Changes in property specifications

Another risk is the possibility of changes in the property’s specifications, such as design, layout, or finish alterations. These changes can occur for various reasons, such as budget constraints or changes in local building codes. A buyer who purchased a pre-selling house and lot package was surprised to find out that the developer had changed the design of the property’s facade without informing them.

Uncertainty of the future neighborhood

Buyers often rely on the developer’s marketing materials when buying a pre-selling property to envision the neighborhood’s future. However, the actual development of the surrounding area may not turn out as expected, which can affect the property’s value. A buyer who purchased a pre-selling condominium unit in a new development was disappointed that the planned commercial area in the neighborhood would not push through due to changes in the local government’s policies.

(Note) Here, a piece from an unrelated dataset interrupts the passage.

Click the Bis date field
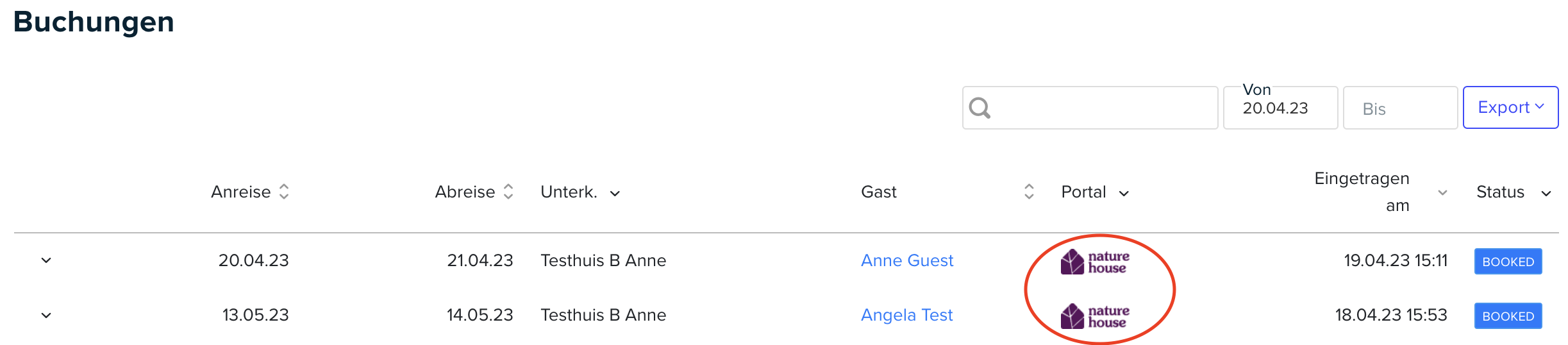The image size is (1568, 345). coord(1400,108)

Lack of established community

Since pre-selling properties are usually sold before construction is completed, the community and amenities in the area may not be fully developed. This can make it difficult for residents to establish a sense of community and businesses to establish themselves in the area. A resident who moved into a pre-selling condominium unit found it difficult to find nearby establishments and amenities since the surrounding area was still underdeveloped.

Market fluctuations

The real estate market in the Philippines can be volatile, and the value of pre-selling properties can be affected by economic factors such as inflation, interest rates, and supply and demand. Market fluctuations can affect the potential for capital appreciation and may result in a loss for the buyer. A buyer who purchased a pre-selling property during a market boom was forced to sell the property at a loss when the market suddenly dropped, resulting in a lower market value.

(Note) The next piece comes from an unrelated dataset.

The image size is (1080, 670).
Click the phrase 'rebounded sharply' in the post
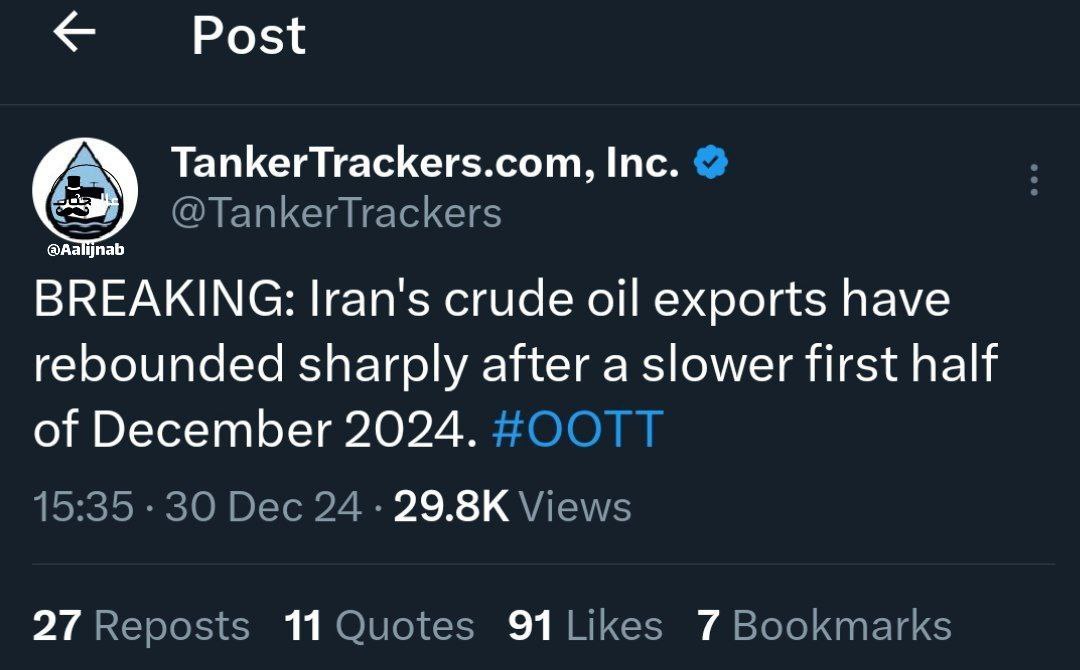click(250, 365)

What the public needs to do when planning to buy pre-selling properties

While buying a pre-sale property is an attractive prospect, it’s also a risky business that only those who perform due diligence should accept or reject a certain offer. Here are a few tips one can follow:

1. Get to know the developer behind the project. If you are unfamiliar with it, check its background online, such as past projects, possible involvement in scams, and how it’s generally portrayed on social media. Best of all, check the status of this developer with the Housing and Land Use Regulatory Board.

2. Only transact with licensed agents and do not engage with people not permitted to engage as agents, even if you know them personally, such as friends or family members.

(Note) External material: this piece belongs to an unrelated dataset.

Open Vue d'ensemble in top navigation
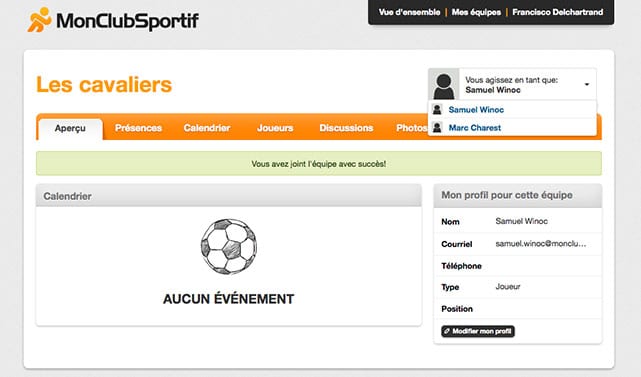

3. Once presented with a contract on a pre-selling property offer, consult a lawyer with experience in handling real estate business to help you navigate through the legal jargon to ensure it’s not onerous and disadvantageous on your part.

4. Calculate expenses incurred when committing to buy the property and balance it with your financial capacity, including your monthly income, assets, and properties you own. It would also be advantageous to know the trends — infrastructure projects in the area, the country’s fiscal health that may impact interest rates, and so on — to determine the property’s future value.

Deciding whether or not to buy a pre-selling property in the Philippines ultimately depends on the buyer’s financial situation, investment goals, and risk tolerance. While pre-selling properties offer several advantages, such as lower prices, potential for capital appreciation, and customization options, there are also potential drawbacks, such as construction delays, changes in property specifications, and market fluctuations.

Buyers who have the financial capacity to manage the risks and wait for the property to be completed may benefit from purchasing a pre-selling property, especially if they are able to buy in a prime location or take advantage of flexible payment terms. On the other hand, buyers who prioritize stability and certainty in their investments may be better off purchasing a completed property.

In any case, buyers need to conduct thorough research, assess their financial capacity and investment goals, and seek the advice of a trusted real estate agent or financial advisor before making a decision to buy a pre-selling property in the Philippines.